Однако Первые пресвитерианцы Хаддама отличались живым, здоровым подходом к вере. Пылкая надежда их состояла в том, что они смогут вернуть тебя на землю, заставив твой дух воспарить в небеса, – род комплексного спортивного ориентирования в духовной сфере. Паства никаких сомнений насчет того, зачем она приходит в церковь, не питала – чтобы спастись или хотя бы создать чертовски правдоподобное впечатление спасения, и никто никому втирать очки на сей счет не собирался. Однако прочитанное над дверью церкви показалось мне странноватым, хоть оно и могло в конечном счете оказаться заурядным, как гренок, просто-напросто новым фокусом, рассчитанным на то, чтобы заставить человека, забредающего в церковь один раз в год, задуматься о ней.
НАПЕРЕГОНКИ К МОГИЛЕ
Проповедник начнет с шуточки, от которой у всех брови на лоб полезут: «Ну что же, этот чувак, Иисус, был до чертиков странным малым, вам так не кажется?» Конечно, кажется. А сразу за этим перейдет к сугубо практичным рассуждениям о воскрешении и о том, как мы можем его достичь.

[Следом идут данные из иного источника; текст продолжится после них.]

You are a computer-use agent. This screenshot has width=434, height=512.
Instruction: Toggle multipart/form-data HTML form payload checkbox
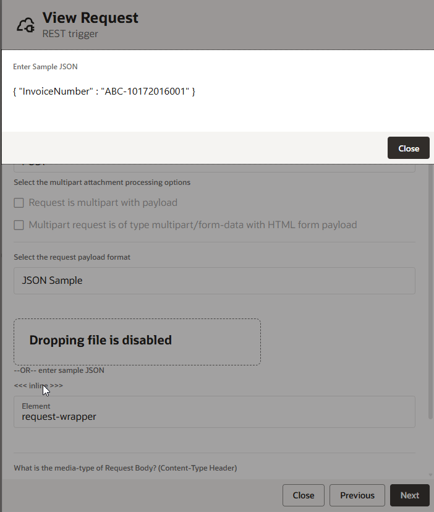tap(19, 225)

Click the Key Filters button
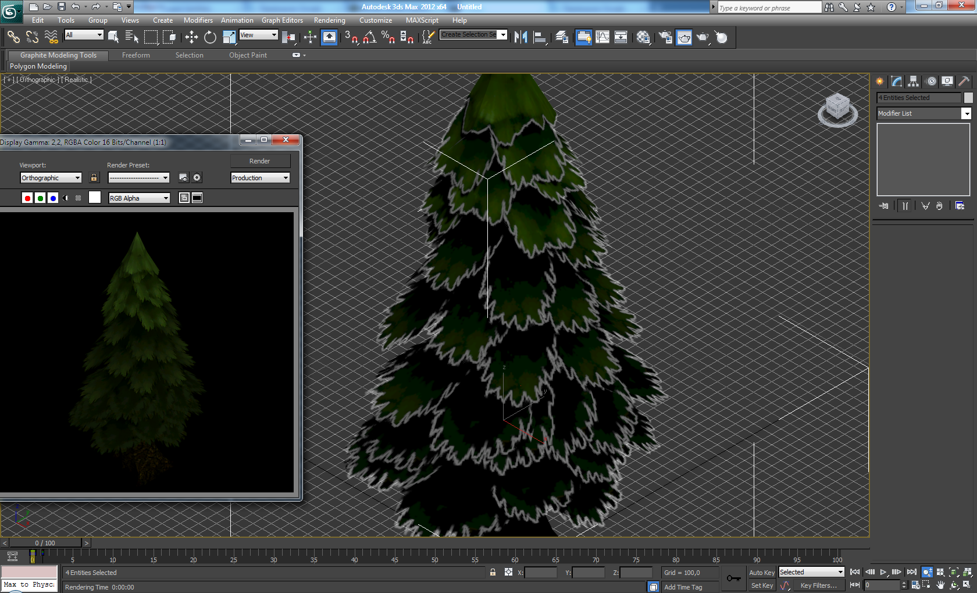818,585
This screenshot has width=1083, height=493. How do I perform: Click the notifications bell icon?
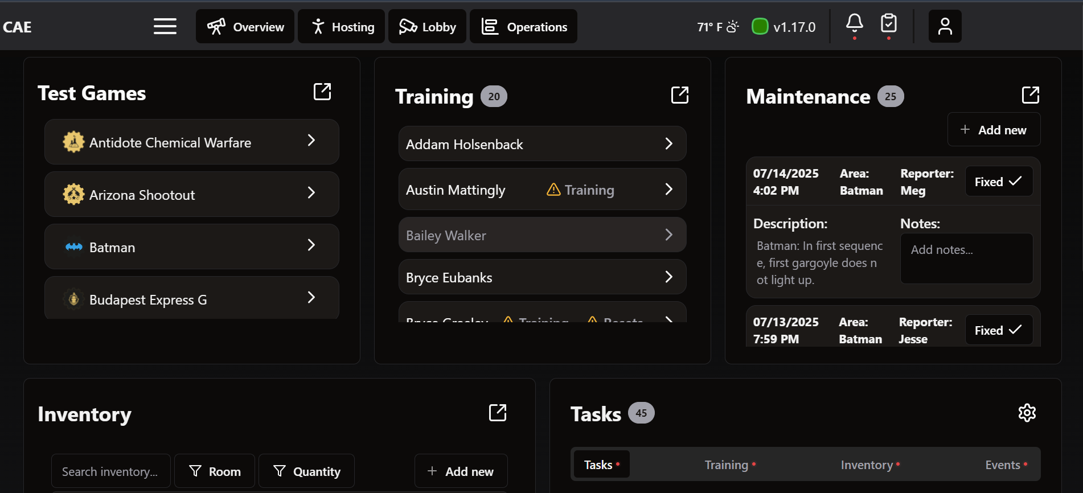coord(854,24)
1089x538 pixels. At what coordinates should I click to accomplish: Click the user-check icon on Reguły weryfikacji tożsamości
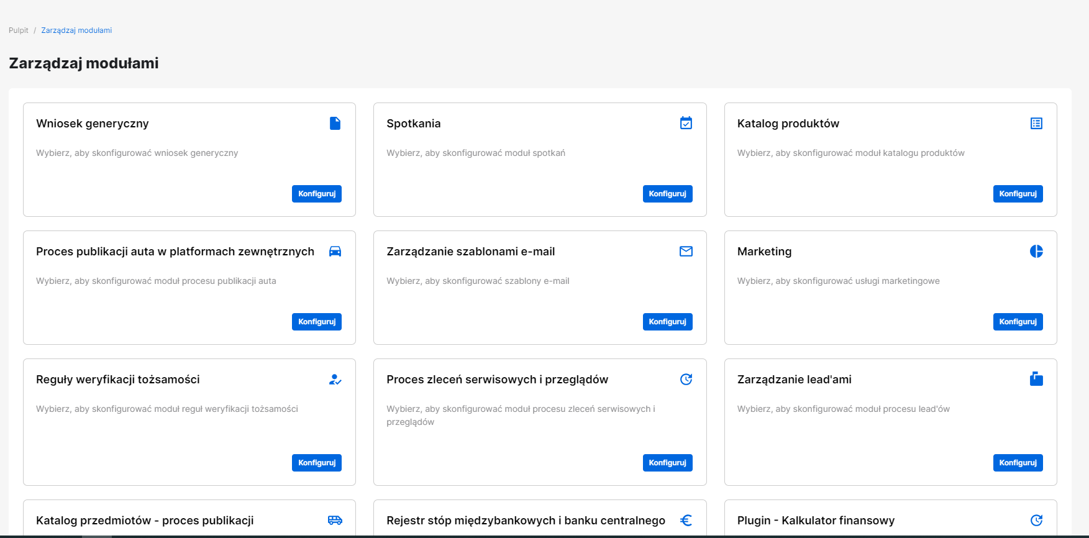tap(335, 379)
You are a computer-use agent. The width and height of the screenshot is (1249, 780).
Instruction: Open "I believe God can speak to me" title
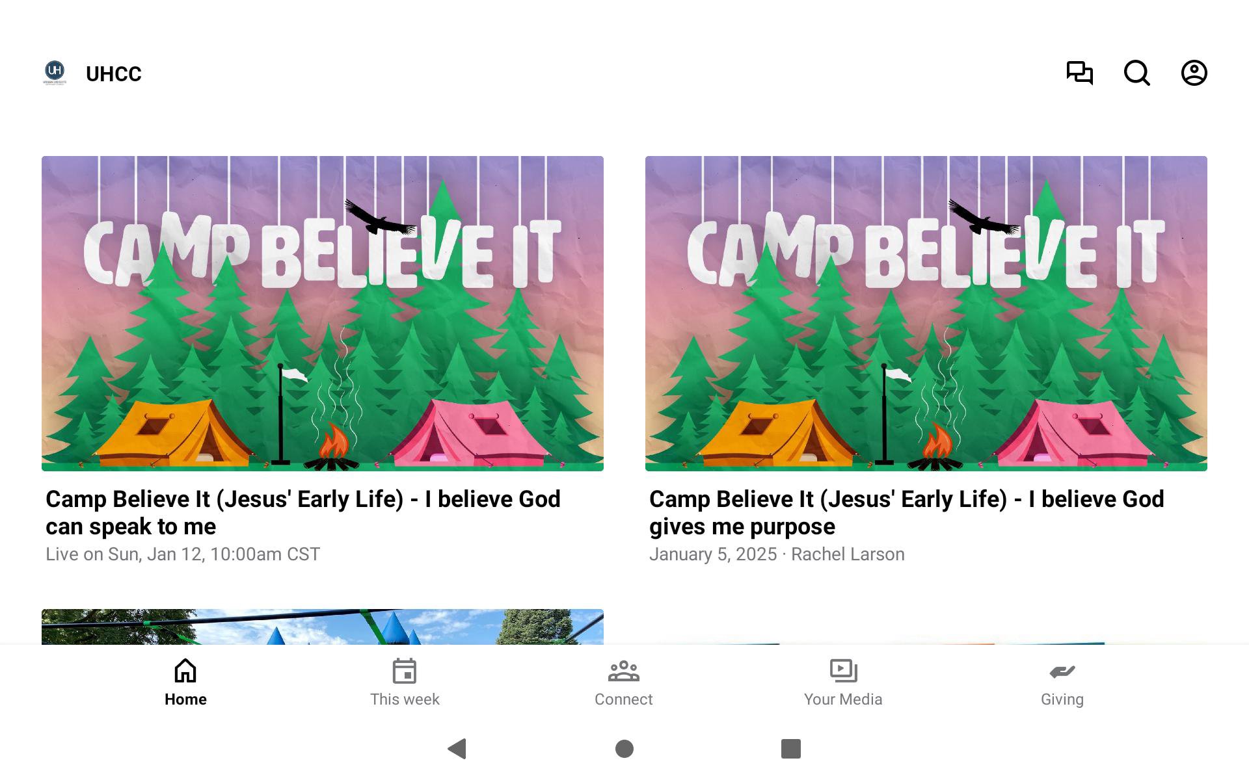303,513
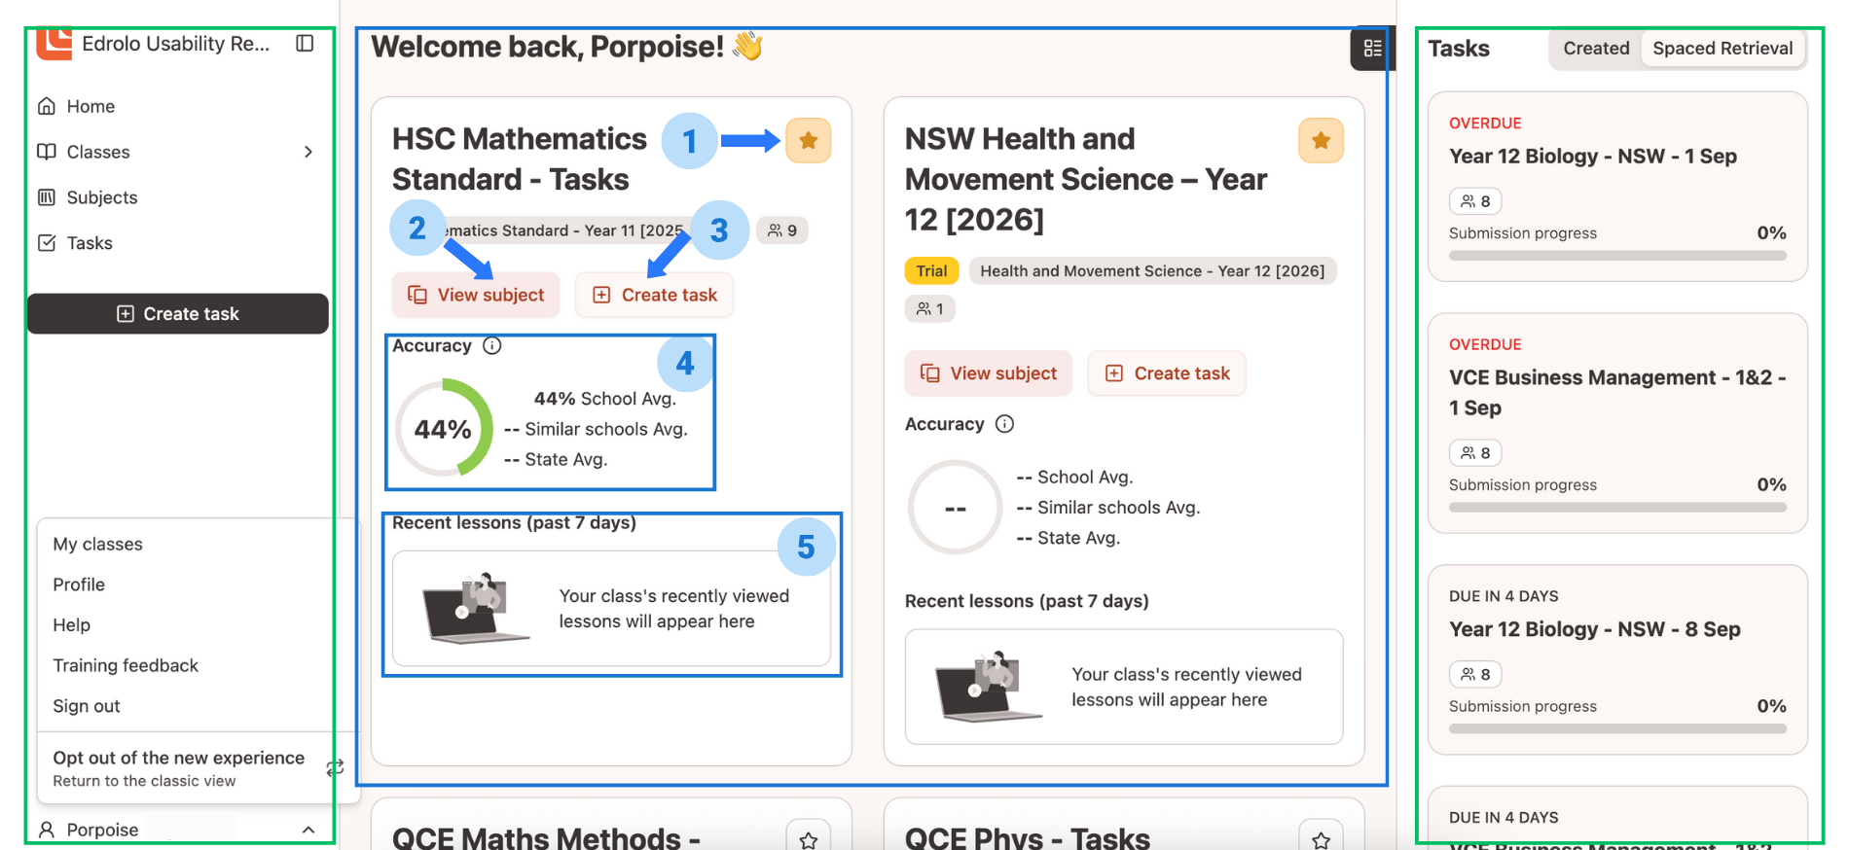Screen dimensions: 1849x850
Task: Open the dashboard layout switcher icon top right
Action: point(1372,48)
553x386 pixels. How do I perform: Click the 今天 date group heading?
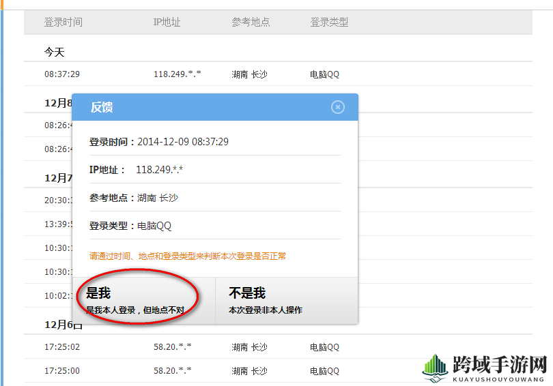click(55, 52)
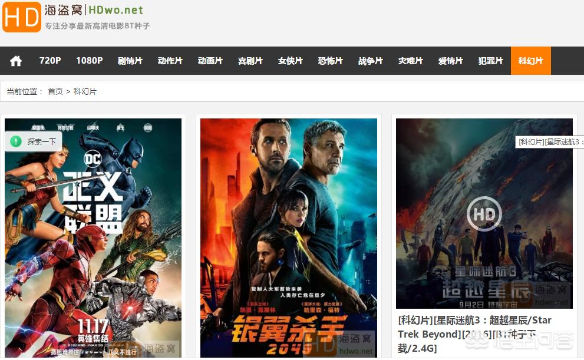Click the orange HD site logo
Image resolution: width=584 pixels, height=360 pixels.
pyautogui.click(x=22, y=17)
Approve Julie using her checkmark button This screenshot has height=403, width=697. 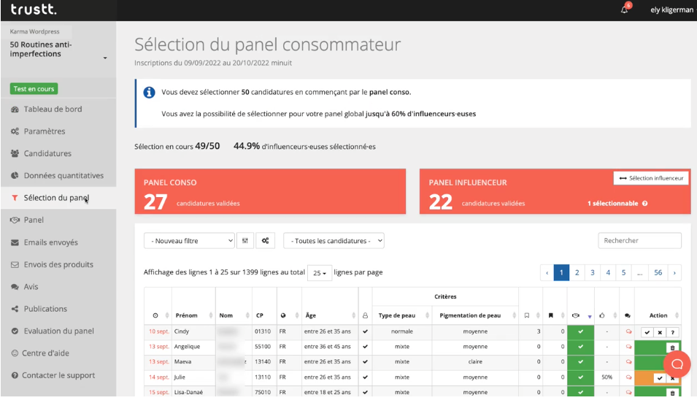[659, 378]
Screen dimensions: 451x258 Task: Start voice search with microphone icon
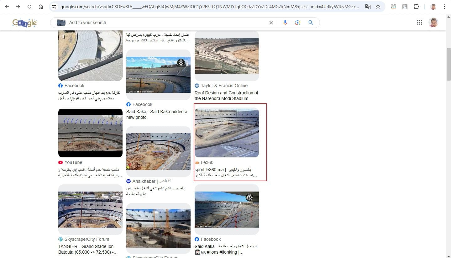[x=285, y=23]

Я отъехал от церкви, показал офицеру Карневали большой палец – удачи! – он печально ответил мне тем же, и я покатил в «Президентский»: вверх по Тайлер, вниз по Пирс, затем по извивам Кливленд-стрит и, наконец, остановился под гигантской ниссой напротив 116-го, принадлежащего Экс, маленького, белого, обшитого досками дома в колониальном стиле. Ее «сайтейшн» стоял на узкой подъездной дорожке, а к бордюрному камню притулился неизвестный мне синий автомобиль.
Быстро, как хорек, я выскочил из машины, пересек улицу, присел на корточки и положил ладонь на капот синего автомобиля – «тандерберда», – а потом вернулся в свой, пока меня не увидел кто-нибудь из обитателей Кливленд-стрит. Капот, на что я и надеялся, был холодным, как сердце убийцы, и я с облегчением решил, что автомобиль принадлежит кому-то из здешних жителей или приехавшему навестить Арментисов, ближайших соседей Экс, родственнику. Но разумеется, владельцем его мог быть и кто-то из ее неведомых мне поклонников – толстопузый, набитый кредитными картами мужичок из сельского клуба, – и эта мысль обратила облегчение в сомнение.